▶ Given text
- Location of Upper Red Lake, within Beltrami County, Minnesota
- Country: United States
- State: Minnesota
- County: Beltrami

Area
- • Total: 843.37 sq mi (2,184.3 km^{2})
- • Land: 694.83 sq mi (1,799.6 km^{2})
- • Water: 148.54 sq mi (384.7 km^{2})

Population (2020)
- • Total: 25
- • Density: 0.036/sq mi (0.014/km^{2})
- Time zone: UTC-6 (Central (CST))
- • Summer (DST): UTC-5 (CDT)
- Area code: 218

= Upper Red Lake, Minnesota =

Unorganized territory in Minnesota

Upper Red Lake is an unorganized territory in Beltrami County, Minnesota, U.S. It is a part of the Red Lake Indian Reservation. The population was 25 at the 2020 census.

▶ List of tasks
1) Edit the stretch of the Upper Red Lake text from "Population (2020)" through "the 2020 census.", replacing "census" with "count".
2) According to the Upper Red Lake text, what reservation is the territory a part of?

▶ Source data
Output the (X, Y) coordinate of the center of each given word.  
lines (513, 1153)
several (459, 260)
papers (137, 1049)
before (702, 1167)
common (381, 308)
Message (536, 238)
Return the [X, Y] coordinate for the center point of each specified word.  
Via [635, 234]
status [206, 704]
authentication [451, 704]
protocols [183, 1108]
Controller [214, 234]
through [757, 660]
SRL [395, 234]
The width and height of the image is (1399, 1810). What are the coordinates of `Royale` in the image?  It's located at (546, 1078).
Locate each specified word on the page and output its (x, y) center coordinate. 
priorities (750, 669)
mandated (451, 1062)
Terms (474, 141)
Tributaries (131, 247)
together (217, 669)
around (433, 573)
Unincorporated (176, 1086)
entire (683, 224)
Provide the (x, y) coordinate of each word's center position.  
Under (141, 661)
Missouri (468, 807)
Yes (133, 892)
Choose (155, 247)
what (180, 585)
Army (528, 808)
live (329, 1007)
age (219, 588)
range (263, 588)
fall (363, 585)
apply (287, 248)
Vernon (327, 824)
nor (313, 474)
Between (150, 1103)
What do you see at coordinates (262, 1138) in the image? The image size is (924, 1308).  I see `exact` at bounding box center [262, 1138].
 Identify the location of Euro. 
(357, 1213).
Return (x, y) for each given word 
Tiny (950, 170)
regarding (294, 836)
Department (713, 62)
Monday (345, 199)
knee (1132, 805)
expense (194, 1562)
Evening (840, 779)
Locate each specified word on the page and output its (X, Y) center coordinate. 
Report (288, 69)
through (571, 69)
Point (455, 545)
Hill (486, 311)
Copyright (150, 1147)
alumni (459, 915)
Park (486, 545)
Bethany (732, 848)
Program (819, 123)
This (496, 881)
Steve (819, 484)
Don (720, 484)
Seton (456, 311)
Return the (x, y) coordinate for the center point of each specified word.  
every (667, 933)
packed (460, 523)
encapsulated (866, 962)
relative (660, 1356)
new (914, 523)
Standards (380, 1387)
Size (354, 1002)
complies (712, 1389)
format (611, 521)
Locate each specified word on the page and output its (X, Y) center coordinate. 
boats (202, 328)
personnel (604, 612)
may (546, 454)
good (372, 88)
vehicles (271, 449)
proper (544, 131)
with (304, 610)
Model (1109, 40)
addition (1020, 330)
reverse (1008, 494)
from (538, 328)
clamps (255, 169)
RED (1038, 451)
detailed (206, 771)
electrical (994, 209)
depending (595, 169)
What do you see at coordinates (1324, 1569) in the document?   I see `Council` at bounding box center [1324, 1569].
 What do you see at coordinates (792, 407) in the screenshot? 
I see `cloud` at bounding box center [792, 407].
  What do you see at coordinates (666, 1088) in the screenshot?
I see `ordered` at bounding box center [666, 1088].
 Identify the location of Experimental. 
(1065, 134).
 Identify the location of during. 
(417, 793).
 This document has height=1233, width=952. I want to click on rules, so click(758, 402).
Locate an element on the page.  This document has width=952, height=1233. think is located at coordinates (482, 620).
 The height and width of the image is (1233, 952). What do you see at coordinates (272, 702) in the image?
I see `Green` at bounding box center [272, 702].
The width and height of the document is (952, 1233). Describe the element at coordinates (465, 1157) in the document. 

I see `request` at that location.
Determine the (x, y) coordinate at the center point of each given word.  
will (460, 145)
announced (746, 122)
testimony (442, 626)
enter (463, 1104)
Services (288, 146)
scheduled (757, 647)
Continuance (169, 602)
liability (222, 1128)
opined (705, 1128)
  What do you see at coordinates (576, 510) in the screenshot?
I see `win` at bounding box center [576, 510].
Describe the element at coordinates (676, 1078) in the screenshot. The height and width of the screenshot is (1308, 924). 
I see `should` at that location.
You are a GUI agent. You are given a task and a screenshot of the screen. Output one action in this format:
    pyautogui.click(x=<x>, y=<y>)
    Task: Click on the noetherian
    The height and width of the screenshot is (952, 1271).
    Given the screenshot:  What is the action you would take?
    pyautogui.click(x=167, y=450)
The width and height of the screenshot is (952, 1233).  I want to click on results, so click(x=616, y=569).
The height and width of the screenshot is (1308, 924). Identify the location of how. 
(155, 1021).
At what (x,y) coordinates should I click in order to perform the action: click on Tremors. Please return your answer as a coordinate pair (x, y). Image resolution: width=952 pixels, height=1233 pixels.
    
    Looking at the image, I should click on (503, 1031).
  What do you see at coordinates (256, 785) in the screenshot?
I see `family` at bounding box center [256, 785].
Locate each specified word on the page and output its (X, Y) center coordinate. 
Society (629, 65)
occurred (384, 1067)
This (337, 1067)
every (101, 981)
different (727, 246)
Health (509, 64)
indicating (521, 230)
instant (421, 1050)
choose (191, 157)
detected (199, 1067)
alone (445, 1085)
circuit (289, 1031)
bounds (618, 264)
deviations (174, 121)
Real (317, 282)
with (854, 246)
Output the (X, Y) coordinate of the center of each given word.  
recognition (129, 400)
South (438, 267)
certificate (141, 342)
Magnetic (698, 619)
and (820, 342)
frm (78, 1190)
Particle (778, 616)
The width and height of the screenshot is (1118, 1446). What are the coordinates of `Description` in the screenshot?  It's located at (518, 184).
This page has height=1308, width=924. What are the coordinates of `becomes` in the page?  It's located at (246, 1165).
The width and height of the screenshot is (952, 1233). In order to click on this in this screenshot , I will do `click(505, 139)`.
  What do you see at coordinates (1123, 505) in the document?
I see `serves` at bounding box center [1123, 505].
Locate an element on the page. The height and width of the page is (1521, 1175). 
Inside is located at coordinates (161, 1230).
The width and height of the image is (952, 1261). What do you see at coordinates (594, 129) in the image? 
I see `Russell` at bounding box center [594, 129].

▶ Answers
1)
Population (2020)
- • Total: 25
- • Density: 0.036/sq mi (0.014/km^{2})
- Time zone: UTC-6 (Central (CST))
- • Summer (DST): UTC-5 (CDT)
- Area code: 218

= Upper Red Lake, Minnesota =

Unorganized territory in Minnesota

Upper Red Lake is an unorganized territory in Beltrami County, Minnesota, U.S. It is a part of the Red Lake Indian Reservation. The population was 25 at the 2020 count.

2) The Red Lake Indian Reservation.